Buy-ins and buy-outs are strategies used by trustees to ensure that members' liabilities can be met by pension schemes.
A buy-in is an investment decision. It is where the responsibilities for managing the pension scheme remain with the trustees but an insurance company provides a policy that funds either all or part of the scheme's liabilities.
A buy-out moves all the management responsibility for a scheme to an insurance company – unlike buy-ins, all the assets and liabilities are transferred into the the name of the insurer, which will write an individual policy for each member.
Schemes that totalled £12.2bn were subject to pension scheme buy-ins or buy-outs in 2015 – historically the second half of the year sees an upturn in activity.
“Insurers are reporting a strong pipeline of cases and we expect buy-in and buy-out volumes for the second half of the year to materially exceed those in the first half,” said Charlie Finch of LCP.
The population of insurers in the market is limited to six or seven firms.

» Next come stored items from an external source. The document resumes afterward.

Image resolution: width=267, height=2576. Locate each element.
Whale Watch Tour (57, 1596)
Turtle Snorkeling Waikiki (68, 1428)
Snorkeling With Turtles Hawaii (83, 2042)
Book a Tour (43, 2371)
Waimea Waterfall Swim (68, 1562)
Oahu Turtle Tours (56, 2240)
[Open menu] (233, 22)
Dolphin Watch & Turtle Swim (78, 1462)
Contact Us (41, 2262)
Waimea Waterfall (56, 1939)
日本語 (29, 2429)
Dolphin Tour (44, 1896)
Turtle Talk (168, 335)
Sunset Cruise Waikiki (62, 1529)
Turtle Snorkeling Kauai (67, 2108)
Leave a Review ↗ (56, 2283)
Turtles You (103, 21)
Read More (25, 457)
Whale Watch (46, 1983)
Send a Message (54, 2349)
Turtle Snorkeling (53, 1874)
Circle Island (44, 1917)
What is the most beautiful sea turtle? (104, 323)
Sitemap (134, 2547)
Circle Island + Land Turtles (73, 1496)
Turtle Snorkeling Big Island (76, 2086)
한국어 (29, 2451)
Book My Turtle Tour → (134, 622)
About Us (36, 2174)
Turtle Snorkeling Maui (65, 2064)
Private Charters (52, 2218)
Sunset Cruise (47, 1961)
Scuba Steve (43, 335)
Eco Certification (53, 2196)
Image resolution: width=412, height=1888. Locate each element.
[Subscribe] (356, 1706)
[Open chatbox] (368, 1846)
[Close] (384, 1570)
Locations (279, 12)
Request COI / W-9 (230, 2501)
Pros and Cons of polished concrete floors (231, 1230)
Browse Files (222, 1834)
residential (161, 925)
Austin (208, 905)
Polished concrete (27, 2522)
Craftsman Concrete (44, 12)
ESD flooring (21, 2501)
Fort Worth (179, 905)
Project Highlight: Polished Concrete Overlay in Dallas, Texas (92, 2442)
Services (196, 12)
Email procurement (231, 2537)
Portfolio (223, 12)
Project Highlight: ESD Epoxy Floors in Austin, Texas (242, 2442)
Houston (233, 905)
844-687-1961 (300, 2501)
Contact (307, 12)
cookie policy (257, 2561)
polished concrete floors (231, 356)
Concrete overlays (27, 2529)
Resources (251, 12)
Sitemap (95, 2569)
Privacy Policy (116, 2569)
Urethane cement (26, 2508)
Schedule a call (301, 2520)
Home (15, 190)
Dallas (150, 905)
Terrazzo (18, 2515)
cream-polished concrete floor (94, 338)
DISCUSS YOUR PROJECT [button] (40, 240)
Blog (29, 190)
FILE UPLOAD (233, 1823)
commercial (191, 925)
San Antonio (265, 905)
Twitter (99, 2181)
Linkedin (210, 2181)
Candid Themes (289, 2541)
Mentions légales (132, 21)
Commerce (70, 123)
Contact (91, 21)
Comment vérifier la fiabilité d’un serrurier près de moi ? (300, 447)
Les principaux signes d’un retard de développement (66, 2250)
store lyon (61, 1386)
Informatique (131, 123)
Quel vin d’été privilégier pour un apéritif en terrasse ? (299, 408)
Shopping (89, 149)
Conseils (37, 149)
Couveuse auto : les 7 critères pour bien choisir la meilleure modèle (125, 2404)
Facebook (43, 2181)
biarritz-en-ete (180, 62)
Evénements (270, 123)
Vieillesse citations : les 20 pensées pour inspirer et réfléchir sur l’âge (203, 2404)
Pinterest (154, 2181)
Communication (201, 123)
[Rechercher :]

During 2016 three firms – Legal & General, Pension Insurance Corporation and Scottish Widows – took on £2.4bn of the £2.6bn schemes.
“Full buy-outs have been limited to smaller schemes so far in 2016 as insurers got to grips with how the new capital rules impact deferred pensioner pricing," said Finch.
The Brexit vote and associated falling gilt yields led to mixed results.
"Whilst the fallout from the vote opened up attractive buy-in pricing opportunities for schemes that can move quickly – demonstrated by the £10m that the ICI Pension Fund saved on their buy-in last month – it has reduced affordability for full buy-out for all but the best hedged schemes,” said Finch.